Verzweifelt griff sie zu ihrem Handy und wählte Kevins Nummer, er ging nach den zweiten Tuten ran.
''Was ist passiert?'' fragte er besorgt. ''Kevin, irgendwas stimmt nicht mit mir!'' sagte sie hysterisch. ''Was?'' fragte er irritiert. ''Ich heile so schnell wie Aaron und du!'' ihre Stimme wurde zu einem hysterischen Kreischen. ''Vera, bleib ruhig, dass ist unmöglich'' sagte Kevin.
Abrupt wurde Vera das Handy aus der Hand gerissen.
''Nein Kevin, es stimmt. Sie heilt unnormal schnell'' sagte Vanessa. Nervös beobachtete sie Vanessa. ''Ja, mehrfach'' sagte Vanessa zu Kevin und sah zu Vera hinüber. ''Ich weiß es nicht...Ok... bis dann'' sagte Vanessa und legte auf.
''Was hat er gesagt?'' fragte Vera angespannt. ''Wir sollen ruhig bleiben und wir klären das später'' erklärte Vanessa und trank den Rest ihres Blutbeutels.

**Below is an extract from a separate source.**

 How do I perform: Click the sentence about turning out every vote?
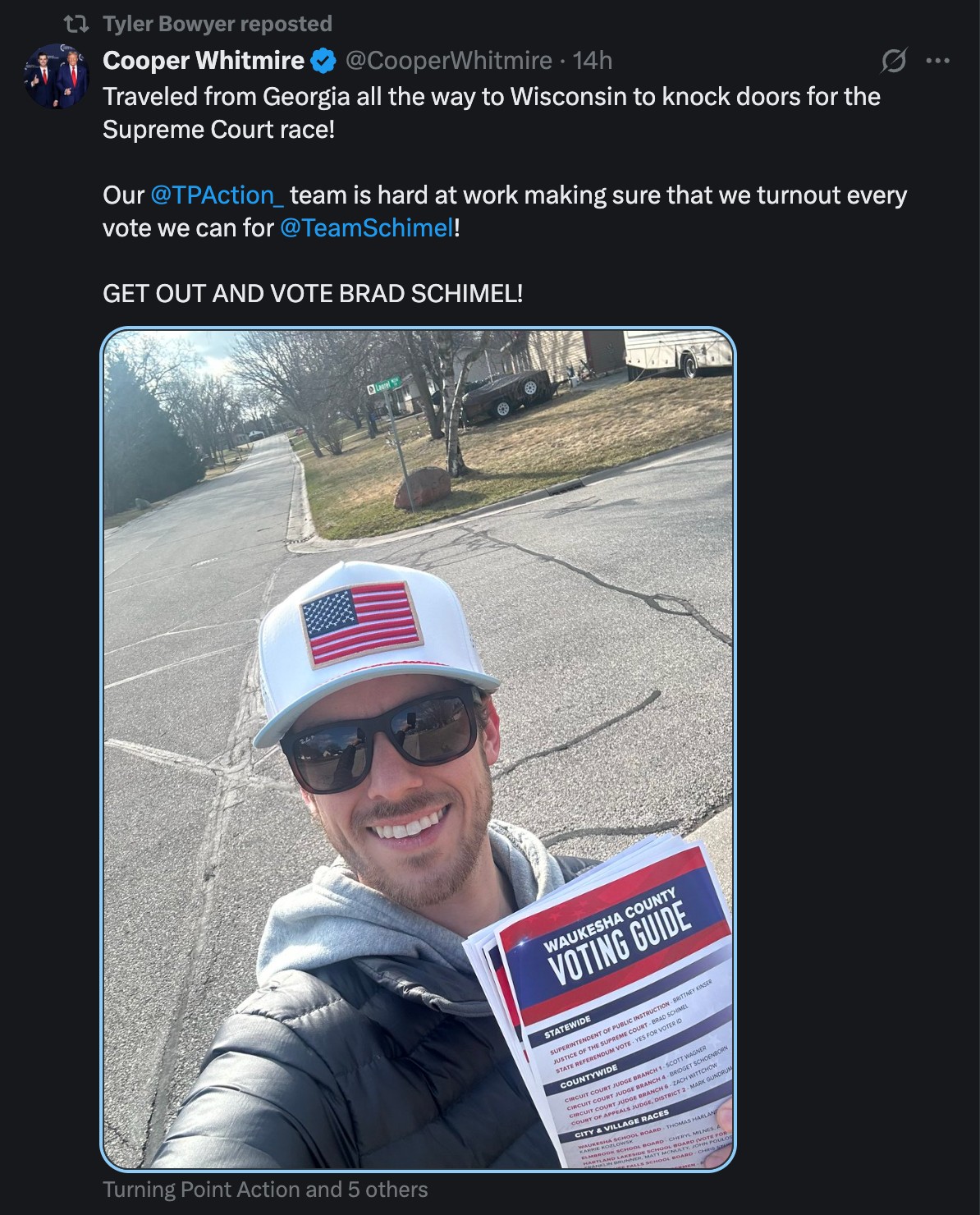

''Wir brauchen Tequila'' beschloss Vanessa und holte eine Flasche aus dem Regal. Dankend nahm Vera einen großen Schluck. Angeekelt schüttelte sie sich und reichte Vanessa die Flasche. ''Langsam'' lachte Vanessa und schüttete sich etwas ins Glas.
Tief durchatmend nahm Vera die Flasche wieder an sich und nahm einen weiteren großen Schluck.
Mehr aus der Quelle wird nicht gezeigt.